Desmoplasia is characteristic of pancreatic ductal
adenocarcinoma (PDAC), which exhibits 5-year survival rates of 3%. Desmoplasia presents physical and biochemical barriers that contribute to treatment resistance, yet depleting the stroma alone is unsuccessful and even detrimental to patient outcomes. This study is the first demonstration of targeted photoactivable multi-inhibitor
liposomes (TPMILs) that induce both photodynamic and chemotherapeutic
tumor insult, while simultaneously remediating desmoplasia in orthotopic PDAC. TPMILs targeted with
cetuximab (anti-EGFR mAb) contain lipidated benzoporphyrin derivative (BPD-PC)
photosensitizer and
irinotecan.

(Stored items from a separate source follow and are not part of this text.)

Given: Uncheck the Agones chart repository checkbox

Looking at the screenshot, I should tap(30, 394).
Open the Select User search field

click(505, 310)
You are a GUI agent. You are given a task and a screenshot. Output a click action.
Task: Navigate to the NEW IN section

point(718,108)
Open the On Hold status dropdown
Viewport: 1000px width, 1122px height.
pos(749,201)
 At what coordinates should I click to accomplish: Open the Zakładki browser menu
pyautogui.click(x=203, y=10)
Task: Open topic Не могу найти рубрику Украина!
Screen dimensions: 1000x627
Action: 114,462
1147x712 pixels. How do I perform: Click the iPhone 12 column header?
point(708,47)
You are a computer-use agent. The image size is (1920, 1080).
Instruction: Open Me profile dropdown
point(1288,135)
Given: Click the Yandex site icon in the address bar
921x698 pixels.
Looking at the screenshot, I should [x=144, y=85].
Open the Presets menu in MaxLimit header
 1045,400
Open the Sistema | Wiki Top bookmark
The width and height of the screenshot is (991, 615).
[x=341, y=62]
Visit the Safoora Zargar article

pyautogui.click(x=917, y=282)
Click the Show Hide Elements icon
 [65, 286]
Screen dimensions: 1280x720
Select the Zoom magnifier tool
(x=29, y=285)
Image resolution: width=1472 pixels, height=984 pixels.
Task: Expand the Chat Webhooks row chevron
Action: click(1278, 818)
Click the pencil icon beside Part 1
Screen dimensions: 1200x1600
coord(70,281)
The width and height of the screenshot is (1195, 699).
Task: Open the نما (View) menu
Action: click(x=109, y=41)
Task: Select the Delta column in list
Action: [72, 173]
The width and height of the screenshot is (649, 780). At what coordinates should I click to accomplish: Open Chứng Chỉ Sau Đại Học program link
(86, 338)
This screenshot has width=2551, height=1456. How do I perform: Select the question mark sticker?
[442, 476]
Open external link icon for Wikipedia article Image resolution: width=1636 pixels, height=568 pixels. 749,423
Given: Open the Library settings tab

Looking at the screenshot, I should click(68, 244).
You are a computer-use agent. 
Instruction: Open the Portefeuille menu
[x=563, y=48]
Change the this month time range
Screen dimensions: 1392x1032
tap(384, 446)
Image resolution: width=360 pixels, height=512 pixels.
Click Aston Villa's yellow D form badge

The desmoplastic
tumors comprise human PDAC cells and patient-derived cancer-associated fibroblasts. Upon photoactivation, the TPMILs induce 90%
tumor growth inhibition at only 8.1% of the patient equivalent dose of nanoliposomal
irinotecan (nal-IRI). Without EGFR targeting, PMIL photoactivation is ineffective. TPMIL photoactivation is also sixfold more effective at inhibiting
tumor growth than a cocktail of
Visudyne-
photodynamic therapy (
PDT) and nal-IRI, and also doubles survival and extends progression-free survival by greater than fivefold. Second harmonic generation imaging reveals that TPMIL photoactivation reduces
collagen density by >90% and increases
collagen nonalignment by >103 -fold.
Collagen nonalignment correlates with a reduction in
tumor burden and survival. This single-construct phototoxic, chemotherapeutic, and desmoplasia-remediating regimen offers unprecedented opportunities to substantially extend survival in patients with otherwise dismal prognoses.